### [Document section]
----
Blood–alcohol concentration is considered the most accurate indicator of a person's alcohol level, but measuring it requires pricking a finger. The most commonly used devices to track this measurement have been breathalyzers, but they can give false readouts. For example, the alcohol level detected in a person's breath right after taking a drink would typically be higher than that person's actual blood–alcohol concentration. A person could also cause a breathalyzer to detect a lower alcohol level by using mouthwash.

Recently it was proven that blood–alcohol concentration can also be estimated by measuring alcohol levels in insensible sweat—perspiration that occurs before it is perceived as moisture on the skin.

Now engineers from the University of California (UC) San Diego are running with those findings, and have developed a flexible sensor that can be worn on your body to measure blood–alcohol level from sweat.

Once the data is retrieved from the wearable sensor, it can be transmitted wirelessly to a laptop, smartphone or another mobile device.

This flexible, wearable sensor can be worn on the arm to detect alcohol level. (Image Credit: UC San Diego) This flexible, wearable sensor can be worn on the arm to detect alcohol level. (Image Credit: UC San Diego)

The engineers envision the device being worn on the skin and used by doctors and police officers for continuous, non-invasive and real-time monitoring of blood–alcohol content.
----
### [Data supplied]
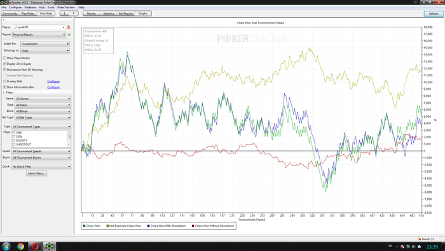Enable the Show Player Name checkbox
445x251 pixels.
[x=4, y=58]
----
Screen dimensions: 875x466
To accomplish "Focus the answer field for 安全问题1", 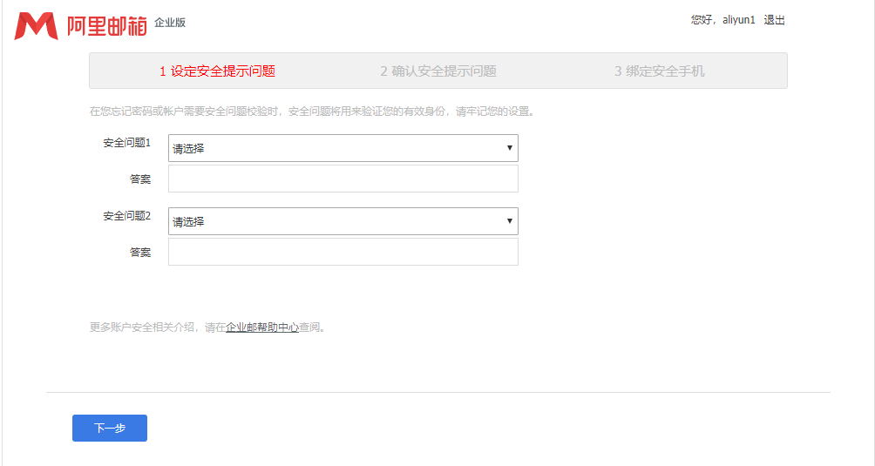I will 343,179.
----
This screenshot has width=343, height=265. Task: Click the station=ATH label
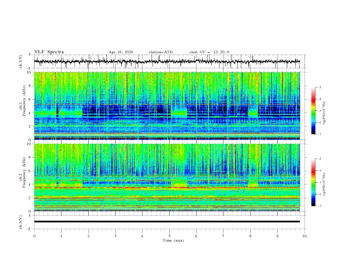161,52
----
### [Action item A]
In the passage on the alcohol-sensing wearable, what can a person use to make a breathalyzer detect a lower alcohol level?
### [Action item B]
Rewrite the passage on the alcohol-sensing wearable from "Recently it was" up to and including "on the skin.", swapping "insensible sweat" for "imperceptible sweat".
The entries aren't needed here.

### [Answer space A]
Mouthwash.

### [Answer space B]
Recently it was proven that blood–alcohol concentration can also be estimated by measuring alcohol levels in imperceptible sweat—perspiration that occurs before it is perceived as moisture on the skin.